Podopieczni Tomasza Zużałka rozpoczęli spotkanie z wysokiego "C". W 10. minucie bliski szczęścia był Szymon Tomala, lecz piłka po jego uderzeniu z rzutu wolnego "ostemplowała" jedynie słupek. Odrobiny wyrachowania zabrakło także dobijającemu w tej sytuacji Maciejowi Skęczkowi, którego z bliskiej odległości powstrzymał Maciej Rozmus. Kilka chwil później arbiter podyktował "11" dla drużyny z Bestwinki jednak z owej decyzji ostatecznie zrezygnował. Nie uchroniło to Czarnych przed stratą gola. Mądrze rozegrany rzut rożny na gola zamienił Tomala, po podaniu Macieja Kosmatego. 

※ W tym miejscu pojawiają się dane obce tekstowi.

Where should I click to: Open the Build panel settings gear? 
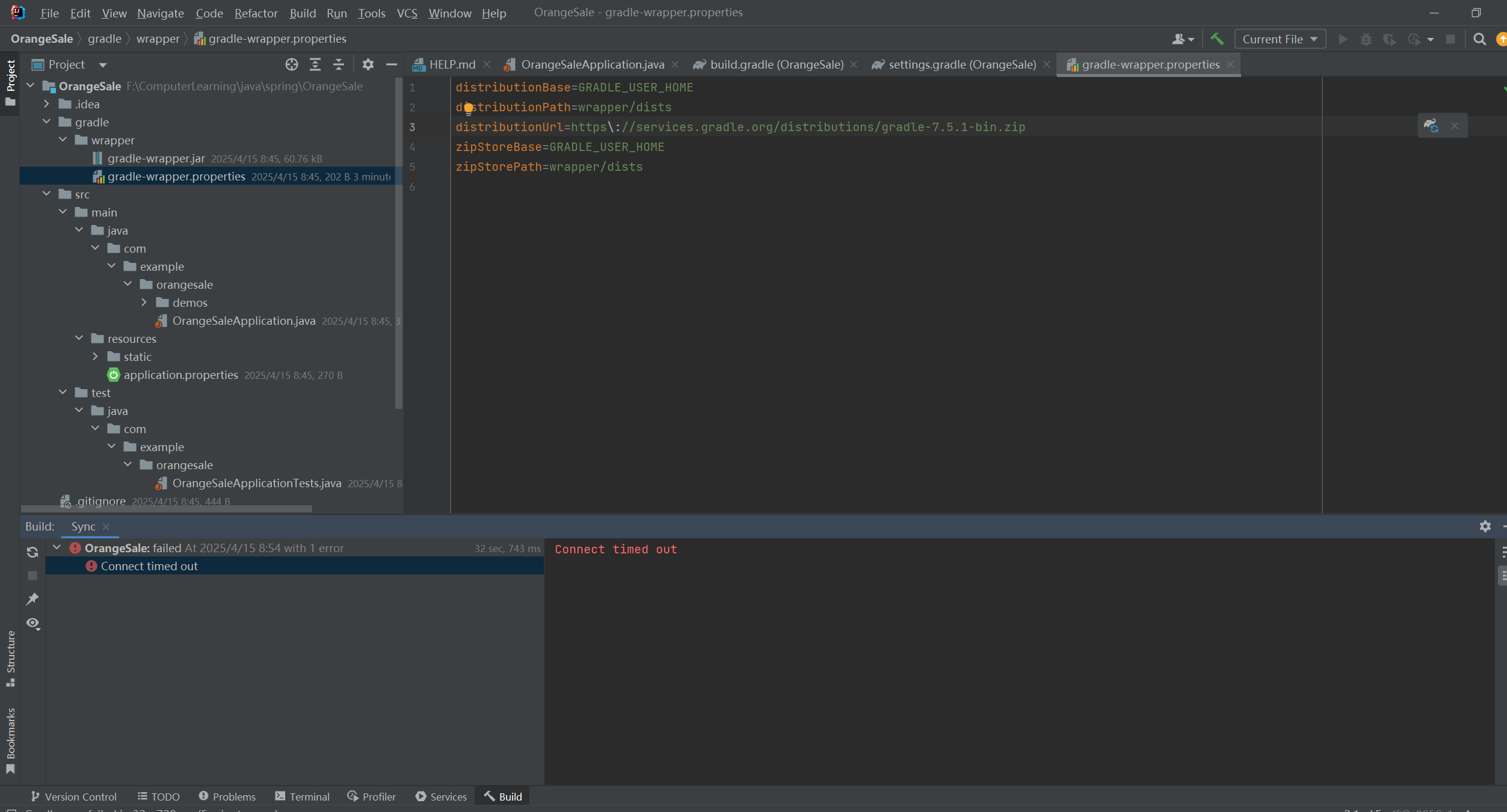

Po przerwie beniaminek nie zamierzał wycofać się do defensywy i szukać gry jedynie z kontry. W 54. minucie dogodną okazję do podwyższenia wyniku miał Bartosz Adamowicz, lecz po raz kolejny kunsztem bramkarskim zaimponował Rozmus. Po raz kolejny na listę strzelców mógł wpisać się Tomala. Znów na przeszkodzie stanął mu jednak słupek.